Material provided:

━━━━━━━━━━━━━━━━━━━━━━━━━━━━━━

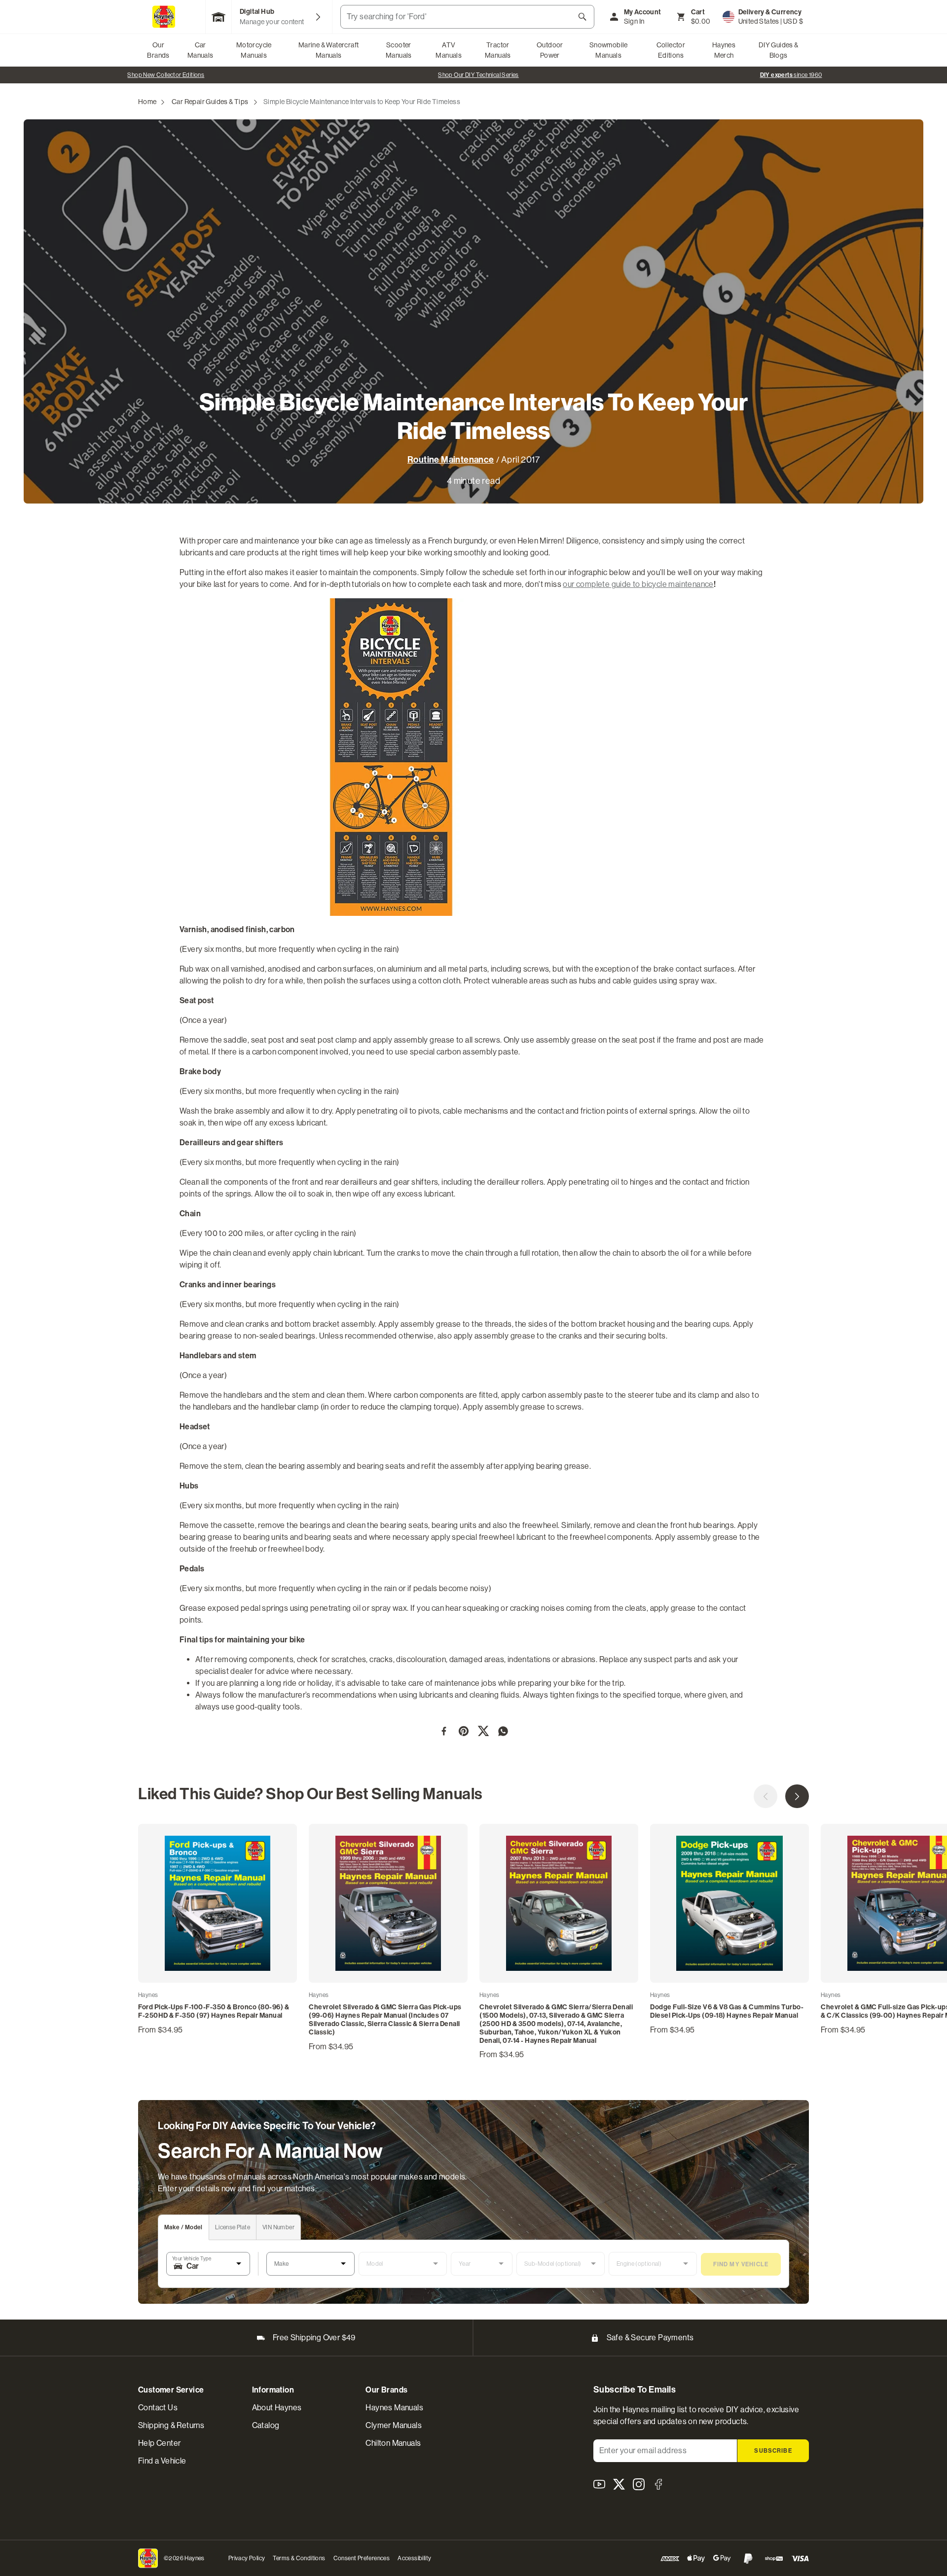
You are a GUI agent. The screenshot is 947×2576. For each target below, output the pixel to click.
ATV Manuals (449, 50)
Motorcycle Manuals (254, 50)
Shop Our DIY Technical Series (478, 75)
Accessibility (414, 2558)
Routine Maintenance (450, 459)
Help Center (159, 2443)
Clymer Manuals (393, 2425)
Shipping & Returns (171, 2425)
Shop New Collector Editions (165, 75)
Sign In (634, 21)
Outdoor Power (550, 50)
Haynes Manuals (394, 2407)
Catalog (266, 2425)
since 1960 (791, 75)
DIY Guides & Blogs (779, 50)
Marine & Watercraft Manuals (328, 50)
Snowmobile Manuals (608, 50)
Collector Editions (671, 50)
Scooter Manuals (399, 50)
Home (147, 102)
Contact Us (158, 2407)
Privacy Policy (246, 2558)
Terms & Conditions (299, 2558)
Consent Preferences (361, 2558)
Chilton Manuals (393, 2443)
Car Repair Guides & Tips (210, 102)
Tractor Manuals (498, 50)
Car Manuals (200, 50)
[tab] (183, 2227)
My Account (642, 12)
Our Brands (158, 50)
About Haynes (277, 2407)
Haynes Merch (723, 50)
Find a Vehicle (162, 2461)
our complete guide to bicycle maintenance (638, 584)
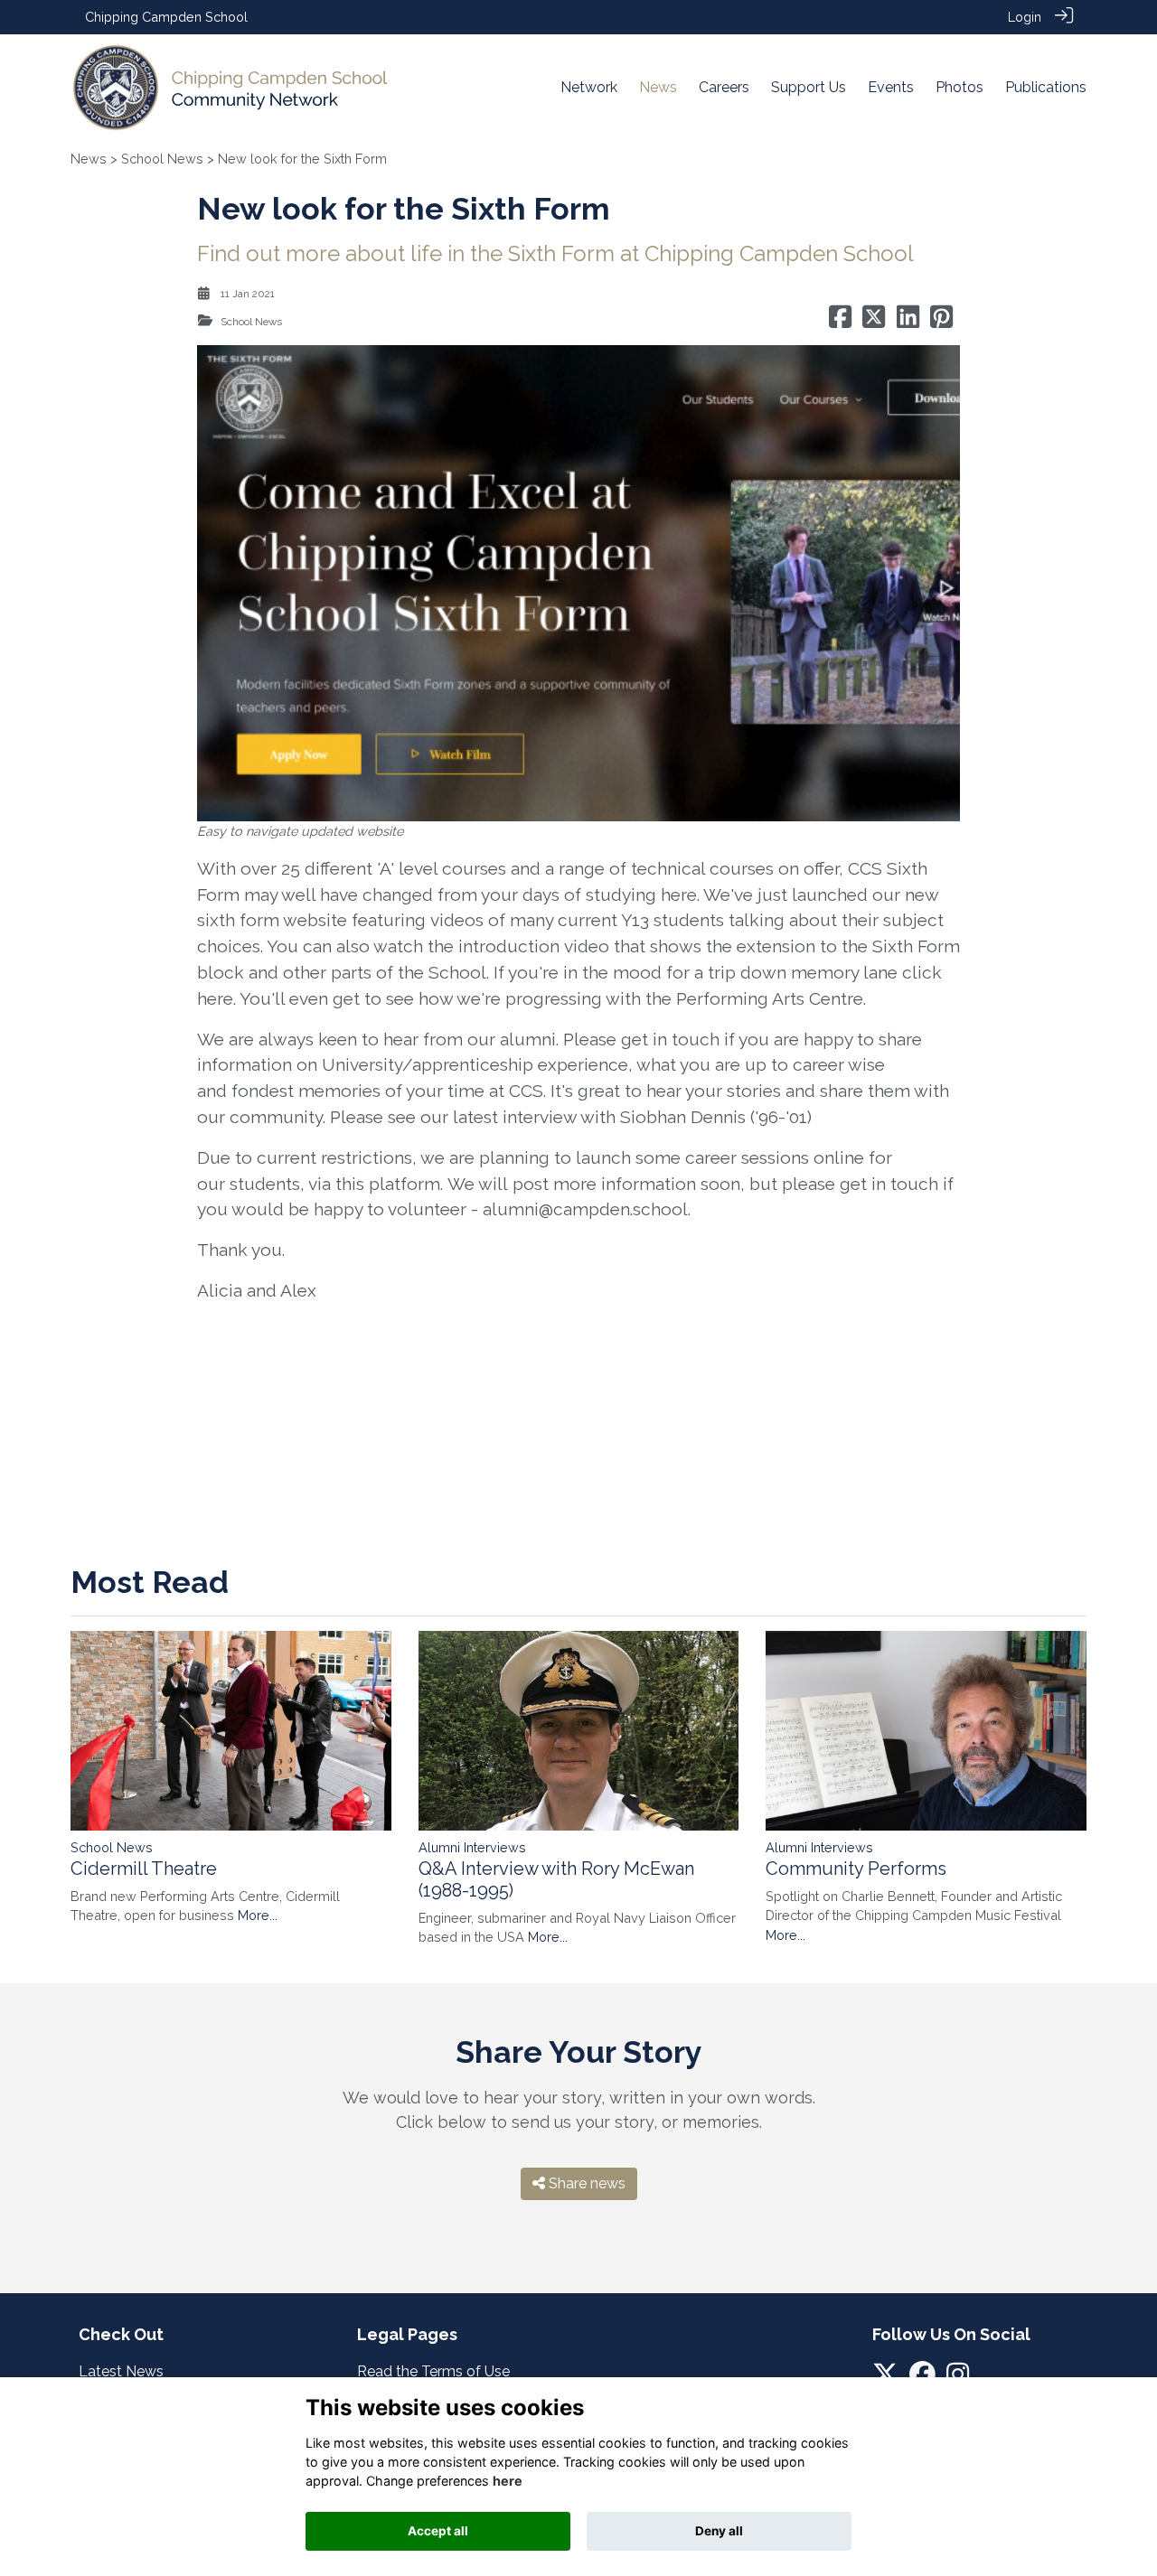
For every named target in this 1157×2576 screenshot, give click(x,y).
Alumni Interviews (472, 1847)
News (89, 158)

━━━━━━━━━━━━━━━━━━━━━━━━━━━━━━

Your task: Check each line of the entries for the string "Manuals". Copy the lines that have it.

Task response:
ATV Manuals (449, 50)
Motorcycle Manuals (254, 50)
Clymer Manuals (393, 2425)
Haynes Manuals (394, 2407)
Marine & Watercraft Manuals (328, 50)
Snowmobile Manuals (608, 50)
Scooter Manuals (399, 50)
Chilton Manuals (393, 2443)
Tractor Manuals (498, 50)
Car Manuals (200, 50)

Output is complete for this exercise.